SÃO PAULO — O candidato à Presidência pelo Missão, Renan Santos, defendeu mudanças no Supremo Tribunal Federal (STF), incluindo mandato de oito anos para ministros, proibição de decisões monocráticas e separação entre casos abstratos e processos envolvendo pessoas, especialmente políticos.
Ele afirmou que, antes mesmo de uma reforma, seria necessário afastar um ministro do STF. Também propôs que casos envolvendo políticos sejam analisados por uma corte formada por desembargadores sorteados, com mandatos de dois anos e impedimento para julgar processos de pessoas dos próprios estados.
Renan disse ainda que o STF deveria ter um filtro para impedir que partidos, organizações não governamentais e sindicatos levem qualquer tema à Corte.

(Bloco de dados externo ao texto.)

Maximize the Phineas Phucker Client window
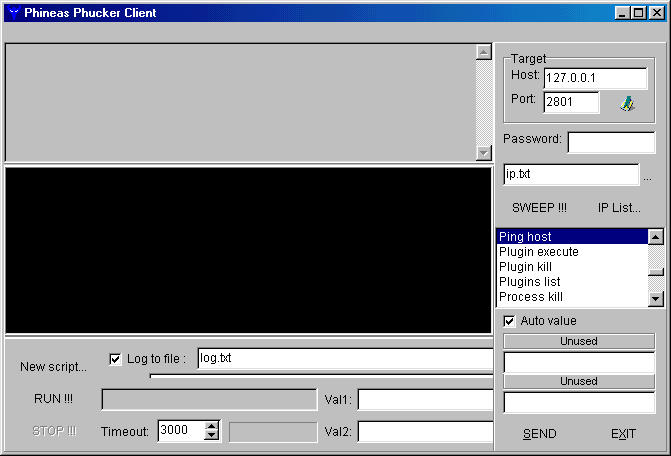Viewport: 671px width, 456px height. [639, 13]
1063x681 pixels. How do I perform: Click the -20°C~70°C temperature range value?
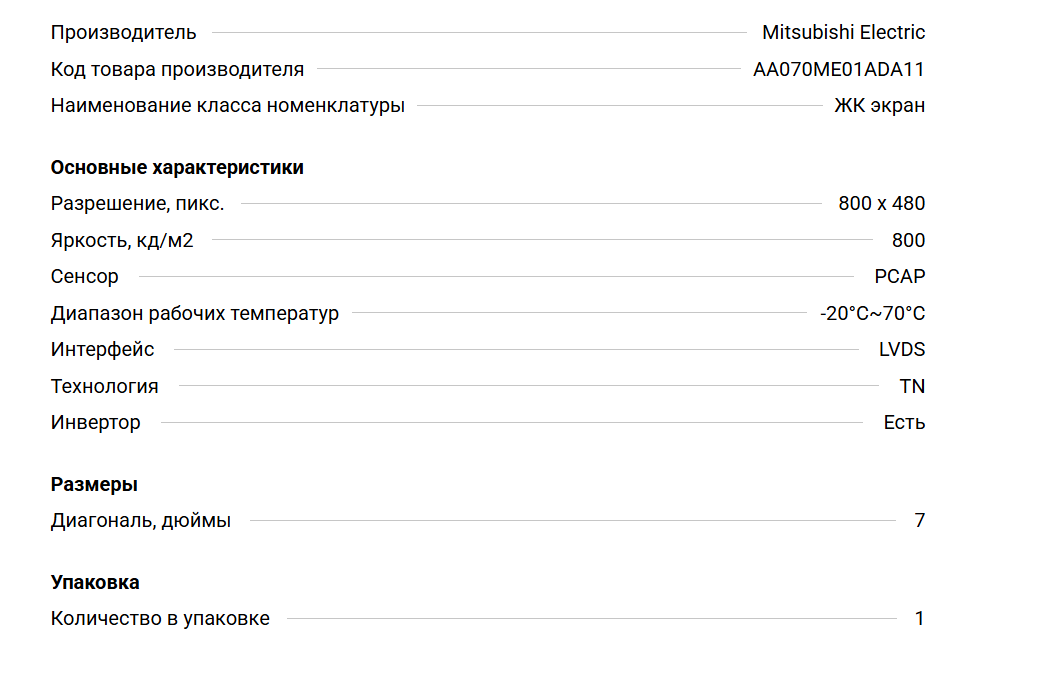pos(872,313)
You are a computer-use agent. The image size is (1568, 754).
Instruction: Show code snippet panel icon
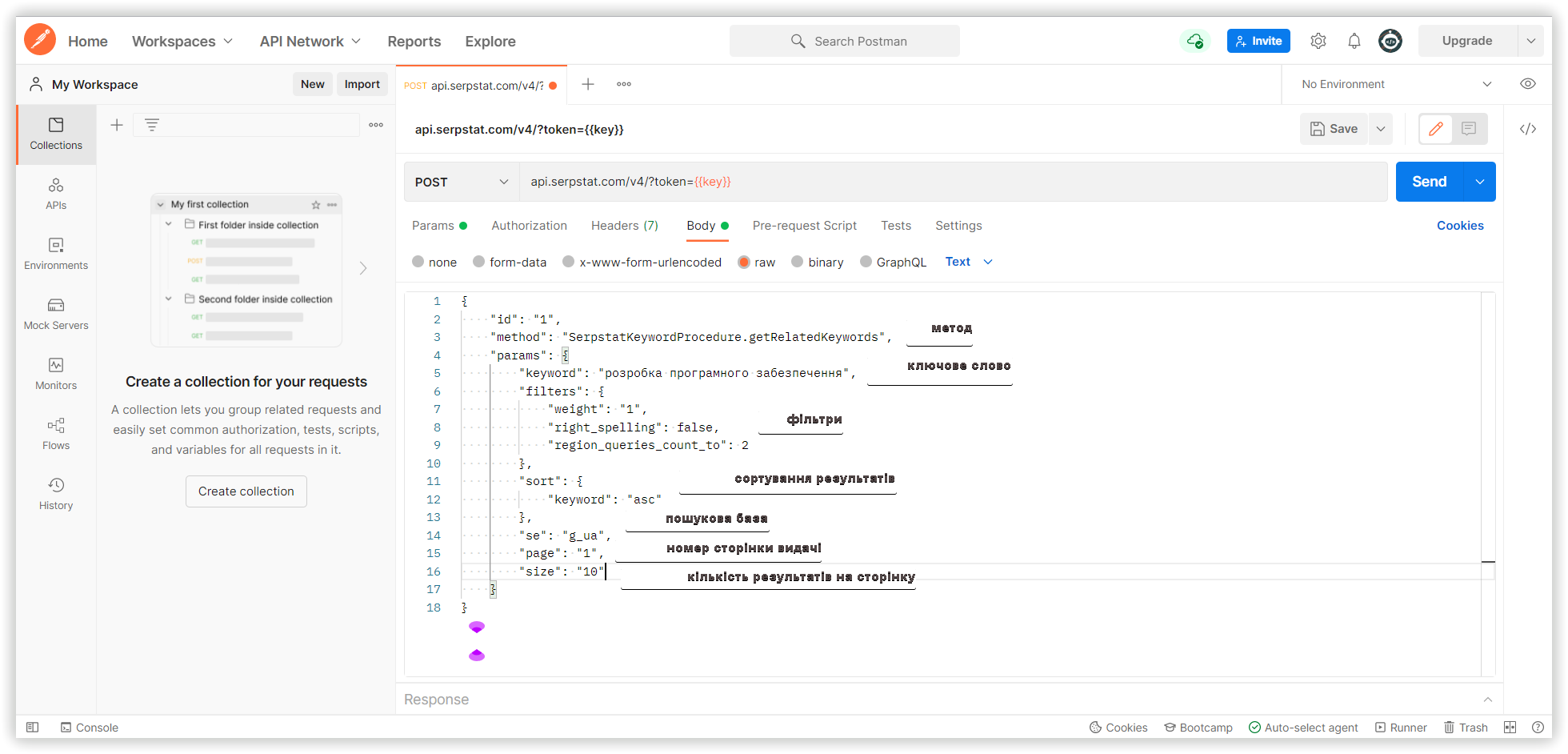coord(1528,129)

Para ele, o mandato dos ministros não deve coincidir com o início do mandato de um presidente da República.
Congresso e emendas parlamentares
O candidato reconheceu que o Missão não terá bancada suficiente para formar maioria no Congresso e afirmou que, se eleito, precisará fazer um governo de composição. Segundo Renan, a coalizão deve ser construída com base em um programa e em propostas republicanas.

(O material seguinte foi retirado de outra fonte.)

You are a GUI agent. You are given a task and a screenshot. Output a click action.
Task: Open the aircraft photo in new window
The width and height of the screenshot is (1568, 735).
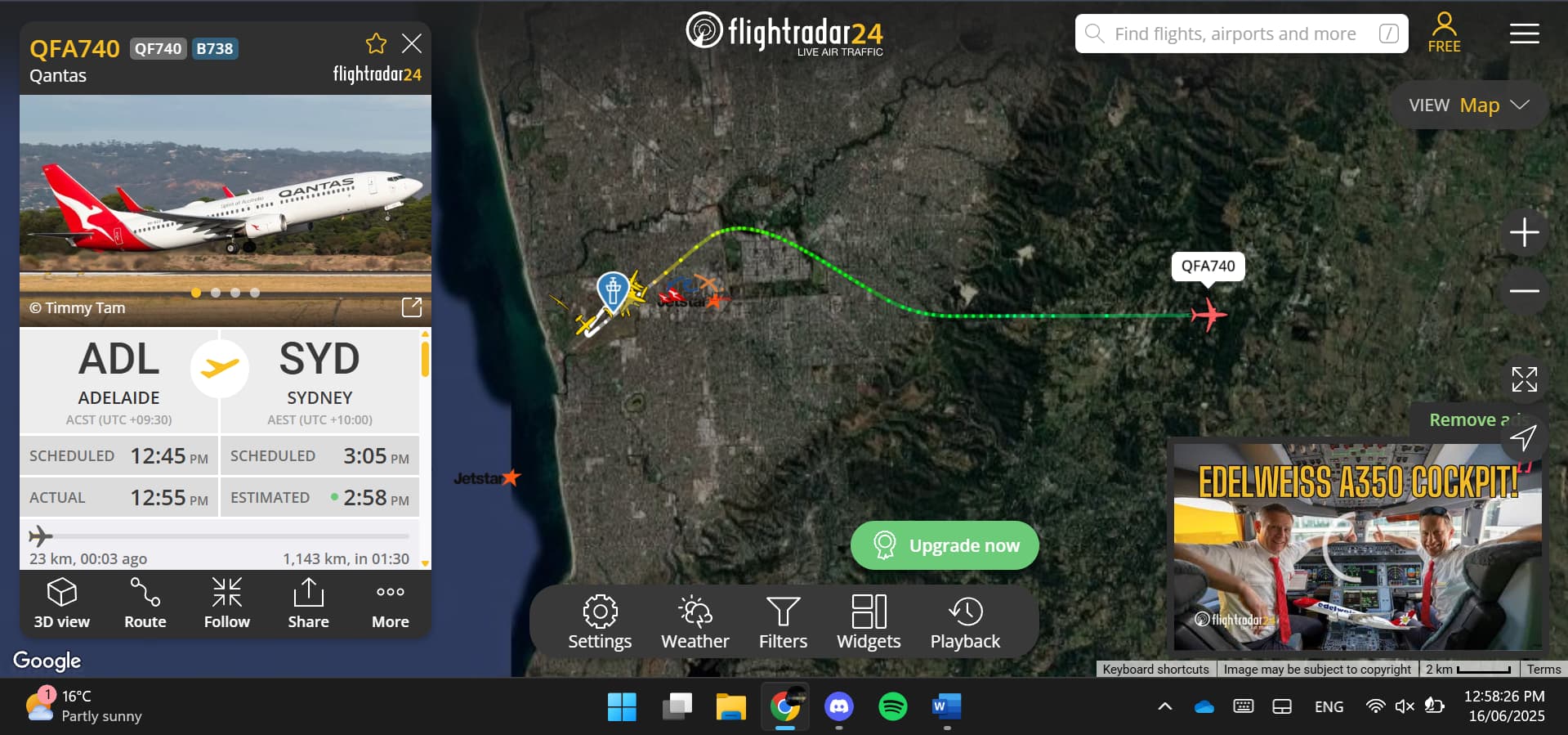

Ao falar sobre as emendas parlamentares, acusou deputados de usá-las para desviar recursos e criticou o orçamento secreto. Defendeu uma nova âncora fiscal, com o governo federal responsável por formular políticas públicas e os parlamentares encarregados da entrega.
Sobre a Lei Orgânica da Administração Tributária (Loat), disse ter pouco conhecimento do projeto, mas afirmou que a transparência deve orientar a gestão pública. Renan declarou que seu programa de governo tem como base uma Lei de Responsabilidade Gerencial.
Impeachment e Lava-Jato
Renan considerou necessário o impeachment de Dilma Rousseff, mas disse que o Brasil não está melhor atualmente. Na avaliação dele, a corrupção dos governos do PT envolvia a compra de apoio no Parlamento por meio da distribuição de recursos e do controle de diretorias de estatais.
Ele também afirmou que Jair Bolsonaro não foi responsável pelo impeachment nem pela Operação Lava-Jato. Para Renan, as manifestações, o impeachment e a Lava-Jato foram os fatores que mudaram o país naquele período.
Questionado sobre um eventual segundo turno entre Lula e Flávio Bolsonaro, respondeu: “Eu apoio o Renan Santos.”
Impostos e defesa
O candidato disse que manteria a reforma tributária sobre o consumo, mas eliminaria privilégios concedidos a setores específicos. Também defendeu a redução dos impostos sobre o consumo, condicionada ao aumento da formalização e à redução de gastos públicos.
Renan afirmou ser favorável, em princípio, à pena de morte, mas disse que a medida exigiria uma nova Constituição. Também defendeu a construção de uma bomba atômica pelo Brasil e declarou que políticas sociais não resolveriam, sozinhas, um problema geopolítico.